2010-08-16 17:59:58

by Gábor Stefanik

[permalink] [raw]
Subject: [RFT] BCM4312 users with DMA errors, please test!

Hello Everyone!

If you are experiencing DMA errors on a BCM4312, please test the
attached patch. It implements the PCI-E SERDES workaround, which the
hybrid driver is applying during early init to LP-PHY cards, and which
is a good candidate for the cause of the DMA error.
Note that this is not a final patch & it may cause collateral damage
for non-4312 cards; if it helps the 4312 problem, I will submit a
cleaned-up version.

Thanks,
G?bor


Attachments:
pcie_serdes_workaround.diff (3.34 kB)

2010-08-17 20:34:54

by Chris Vine

[permalink] [raw]
Subject: Re: [RFT] BCM4312 users with DMA errors, please test!

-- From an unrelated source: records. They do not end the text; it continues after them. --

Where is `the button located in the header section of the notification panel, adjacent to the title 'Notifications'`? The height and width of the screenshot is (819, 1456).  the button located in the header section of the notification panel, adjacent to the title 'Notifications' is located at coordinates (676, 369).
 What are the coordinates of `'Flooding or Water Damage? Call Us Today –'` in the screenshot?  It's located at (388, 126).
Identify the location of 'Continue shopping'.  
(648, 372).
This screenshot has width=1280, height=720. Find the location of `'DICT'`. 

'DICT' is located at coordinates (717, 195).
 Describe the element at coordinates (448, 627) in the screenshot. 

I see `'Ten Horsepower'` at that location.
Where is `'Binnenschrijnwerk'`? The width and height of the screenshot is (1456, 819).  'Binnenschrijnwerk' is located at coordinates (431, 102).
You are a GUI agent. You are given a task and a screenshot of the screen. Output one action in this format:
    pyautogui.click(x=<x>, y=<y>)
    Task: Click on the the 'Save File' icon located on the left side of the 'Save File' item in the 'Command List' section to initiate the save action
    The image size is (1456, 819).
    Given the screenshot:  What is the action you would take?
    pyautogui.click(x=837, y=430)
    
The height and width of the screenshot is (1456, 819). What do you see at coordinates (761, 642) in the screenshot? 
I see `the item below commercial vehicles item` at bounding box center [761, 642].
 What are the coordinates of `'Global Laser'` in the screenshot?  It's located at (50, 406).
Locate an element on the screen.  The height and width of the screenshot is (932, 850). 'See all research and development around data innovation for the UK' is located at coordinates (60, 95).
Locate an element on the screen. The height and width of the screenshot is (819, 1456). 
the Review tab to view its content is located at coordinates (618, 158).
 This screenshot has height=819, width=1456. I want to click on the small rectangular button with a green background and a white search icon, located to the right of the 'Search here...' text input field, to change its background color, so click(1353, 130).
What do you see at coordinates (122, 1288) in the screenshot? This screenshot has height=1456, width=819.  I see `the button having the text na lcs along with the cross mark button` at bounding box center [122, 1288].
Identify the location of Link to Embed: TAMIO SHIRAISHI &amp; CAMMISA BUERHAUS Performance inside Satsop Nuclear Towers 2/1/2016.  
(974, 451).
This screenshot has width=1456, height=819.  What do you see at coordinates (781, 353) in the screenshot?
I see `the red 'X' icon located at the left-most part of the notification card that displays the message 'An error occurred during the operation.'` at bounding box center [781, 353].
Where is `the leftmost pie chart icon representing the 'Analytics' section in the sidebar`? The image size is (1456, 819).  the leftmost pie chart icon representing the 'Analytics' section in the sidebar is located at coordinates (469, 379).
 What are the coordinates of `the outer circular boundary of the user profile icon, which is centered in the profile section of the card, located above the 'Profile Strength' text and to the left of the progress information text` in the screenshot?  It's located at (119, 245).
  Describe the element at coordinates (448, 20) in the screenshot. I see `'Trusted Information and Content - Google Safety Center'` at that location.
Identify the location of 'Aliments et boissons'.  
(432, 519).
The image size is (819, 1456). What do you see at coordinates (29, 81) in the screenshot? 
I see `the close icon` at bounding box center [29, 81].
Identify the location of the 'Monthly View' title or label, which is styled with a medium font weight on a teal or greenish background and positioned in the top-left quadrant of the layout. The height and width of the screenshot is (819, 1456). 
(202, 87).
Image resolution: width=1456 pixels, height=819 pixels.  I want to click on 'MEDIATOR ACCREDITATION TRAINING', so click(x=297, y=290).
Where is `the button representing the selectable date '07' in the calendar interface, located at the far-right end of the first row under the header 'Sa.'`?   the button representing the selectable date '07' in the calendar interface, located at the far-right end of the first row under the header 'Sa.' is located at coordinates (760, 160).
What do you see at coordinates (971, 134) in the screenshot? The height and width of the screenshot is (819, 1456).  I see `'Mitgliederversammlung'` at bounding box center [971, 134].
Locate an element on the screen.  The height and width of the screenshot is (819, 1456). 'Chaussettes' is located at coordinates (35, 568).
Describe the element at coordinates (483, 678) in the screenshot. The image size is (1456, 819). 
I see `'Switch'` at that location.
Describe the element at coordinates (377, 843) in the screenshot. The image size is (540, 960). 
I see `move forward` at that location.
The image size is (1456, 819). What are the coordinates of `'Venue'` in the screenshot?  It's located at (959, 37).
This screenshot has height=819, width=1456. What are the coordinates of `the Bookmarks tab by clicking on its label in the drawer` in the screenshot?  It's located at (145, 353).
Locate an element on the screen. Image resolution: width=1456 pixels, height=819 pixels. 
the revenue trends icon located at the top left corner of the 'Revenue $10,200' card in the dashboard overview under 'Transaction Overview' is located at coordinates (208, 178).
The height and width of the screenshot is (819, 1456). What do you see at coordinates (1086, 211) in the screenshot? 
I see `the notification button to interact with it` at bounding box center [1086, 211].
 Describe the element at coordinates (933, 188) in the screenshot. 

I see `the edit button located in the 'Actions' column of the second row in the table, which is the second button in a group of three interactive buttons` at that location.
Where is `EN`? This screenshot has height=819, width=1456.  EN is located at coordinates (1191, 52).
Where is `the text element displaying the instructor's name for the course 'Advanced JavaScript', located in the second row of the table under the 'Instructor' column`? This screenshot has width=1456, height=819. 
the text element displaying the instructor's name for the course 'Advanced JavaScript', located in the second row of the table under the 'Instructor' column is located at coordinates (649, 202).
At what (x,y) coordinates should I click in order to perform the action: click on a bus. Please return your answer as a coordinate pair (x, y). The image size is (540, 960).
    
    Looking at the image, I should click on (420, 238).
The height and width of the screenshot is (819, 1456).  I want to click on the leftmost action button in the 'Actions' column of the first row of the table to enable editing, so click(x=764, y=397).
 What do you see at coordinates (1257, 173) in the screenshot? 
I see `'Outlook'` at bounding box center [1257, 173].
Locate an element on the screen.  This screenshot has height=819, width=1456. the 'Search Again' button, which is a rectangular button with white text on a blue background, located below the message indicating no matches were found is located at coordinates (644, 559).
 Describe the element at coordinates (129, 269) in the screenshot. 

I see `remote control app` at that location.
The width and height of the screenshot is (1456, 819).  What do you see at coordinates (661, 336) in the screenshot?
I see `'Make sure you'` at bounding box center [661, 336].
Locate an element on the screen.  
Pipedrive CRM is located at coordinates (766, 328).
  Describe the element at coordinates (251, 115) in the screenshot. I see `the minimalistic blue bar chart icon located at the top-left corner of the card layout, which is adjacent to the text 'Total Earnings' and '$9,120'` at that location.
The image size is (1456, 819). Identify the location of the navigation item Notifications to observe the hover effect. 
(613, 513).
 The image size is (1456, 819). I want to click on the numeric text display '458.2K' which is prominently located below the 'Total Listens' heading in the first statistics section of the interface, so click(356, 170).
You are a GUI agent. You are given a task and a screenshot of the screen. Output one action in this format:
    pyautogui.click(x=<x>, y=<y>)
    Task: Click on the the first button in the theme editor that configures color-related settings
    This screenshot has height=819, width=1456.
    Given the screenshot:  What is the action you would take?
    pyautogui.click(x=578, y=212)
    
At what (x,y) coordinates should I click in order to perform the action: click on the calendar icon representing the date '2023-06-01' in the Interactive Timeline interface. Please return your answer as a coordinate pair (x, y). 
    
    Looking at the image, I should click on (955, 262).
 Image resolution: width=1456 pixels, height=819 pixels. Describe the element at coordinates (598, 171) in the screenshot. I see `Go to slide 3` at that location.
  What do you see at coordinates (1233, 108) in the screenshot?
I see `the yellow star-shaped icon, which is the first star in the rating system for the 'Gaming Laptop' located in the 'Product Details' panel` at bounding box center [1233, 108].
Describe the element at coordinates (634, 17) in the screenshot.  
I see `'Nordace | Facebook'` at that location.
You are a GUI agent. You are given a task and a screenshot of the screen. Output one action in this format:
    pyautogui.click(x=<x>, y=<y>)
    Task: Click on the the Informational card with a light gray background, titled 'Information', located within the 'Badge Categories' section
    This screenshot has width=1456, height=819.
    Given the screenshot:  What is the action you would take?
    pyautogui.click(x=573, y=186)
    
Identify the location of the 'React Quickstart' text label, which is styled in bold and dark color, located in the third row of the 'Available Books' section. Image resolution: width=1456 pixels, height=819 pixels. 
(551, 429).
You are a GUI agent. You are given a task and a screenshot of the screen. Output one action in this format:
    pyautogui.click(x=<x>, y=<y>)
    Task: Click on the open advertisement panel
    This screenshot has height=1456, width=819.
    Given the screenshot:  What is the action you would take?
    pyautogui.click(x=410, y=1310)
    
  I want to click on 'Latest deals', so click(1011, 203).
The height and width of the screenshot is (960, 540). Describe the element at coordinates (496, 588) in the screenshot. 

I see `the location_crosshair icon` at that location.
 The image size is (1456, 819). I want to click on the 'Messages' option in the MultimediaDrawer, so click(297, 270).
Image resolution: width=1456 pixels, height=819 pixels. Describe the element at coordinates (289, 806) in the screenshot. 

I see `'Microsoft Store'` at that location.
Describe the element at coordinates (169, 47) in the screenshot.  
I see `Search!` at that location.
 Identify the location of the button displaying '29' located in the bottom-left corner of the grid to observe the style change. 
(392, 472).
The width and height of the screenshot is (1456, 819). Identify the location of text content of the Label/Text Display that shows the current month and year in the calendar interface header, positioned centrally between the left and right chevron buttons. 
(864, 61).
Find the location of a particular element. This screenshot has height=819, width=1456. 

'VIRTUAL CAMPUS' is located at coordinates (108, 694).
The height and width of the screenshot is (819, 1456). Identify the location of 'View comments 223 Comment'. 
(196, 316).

On Tue, 17 Aug 2010 13:23:37 +0100
Chris Vine <[email protected]> wrote:
> Reverting to 2.6.35.1 solves this. Probably 2.6.36-rc1 would be OK as
> well. I might later today try the ssb patch on the 2.6.35.1 kernel,
> but it doesn't look as if it solves the DMA errors. However,
> yesterday's tests clearly aren't conclusive about anything.

I have applied the patch to 2.6.35.1, and it does not appear to have
any effect on the DMA errors.

Chris



2010-08-16 22:36:05

by Chris Vine

[permalink] [raw]
Subject: Re: [RFT] BCM4312 users with DMA errors, please test!

On Mon, 16 Aug 2010 20:41:54 +0100
Chris Vine <[email protected]> wrote:

> On Mon, 16 Aug 2010 19:59:36 +0200
> Gábor Stefanik <[email protected]> wrote:
> > Hello Everyone!
> >
> > If you are experiencing DMA errors on a BCM4312, please test the
> > attached patch. It implements the PCI-E SERDES workaround, which the
> > hybrid driver is applying during early init to LP-PHY cards, and
> > which is a good candidate for the cause of the DMA error.
> > Note that this is not a final patch & it may cause collateral damage
> > for non-4312 cards; if it helps the 4312 problem, I will submit a
> > cleaned-up version.
>
> This applies to 2.6.35.2, but does not compile:
>
> drivers/ssb/driver_pcicore.c: In function 'ssb_pcie_mdio_set_block':
> drivers/ssb/driver_pcicore.c:457: error: 'i' undeclared (first use in
> this function) drivers/ssb/driver_pcicore.c:457: error: (Each
> undeclared identifier is reported only once
> drivers/ssb/driver_pcicore.c:457: error: for each function it appears
> in.) drivers/ssb/driver_pcicore.c: In function 'ssb_pcie_mdio_read':
> drivers/ssb/driver_pcicore.c:503: error: expected ';' before
> 'pcicore_write32'
>
> With the obvious fixes (providing a variable 'i' of int type as the
> count variable and terminating the line which had no terminating
> semi-colon), it compiled OK and the first time I booted up, booted up
> OK but didn't fix the DMA error. Subsequent attempts to boot up gave
> me a slew of errors on boot up so I am not sure what is going on
> there.
>
> You might want to check that the obvious fixes to the patch are
> complete.

I have more or less tracked down what is happening.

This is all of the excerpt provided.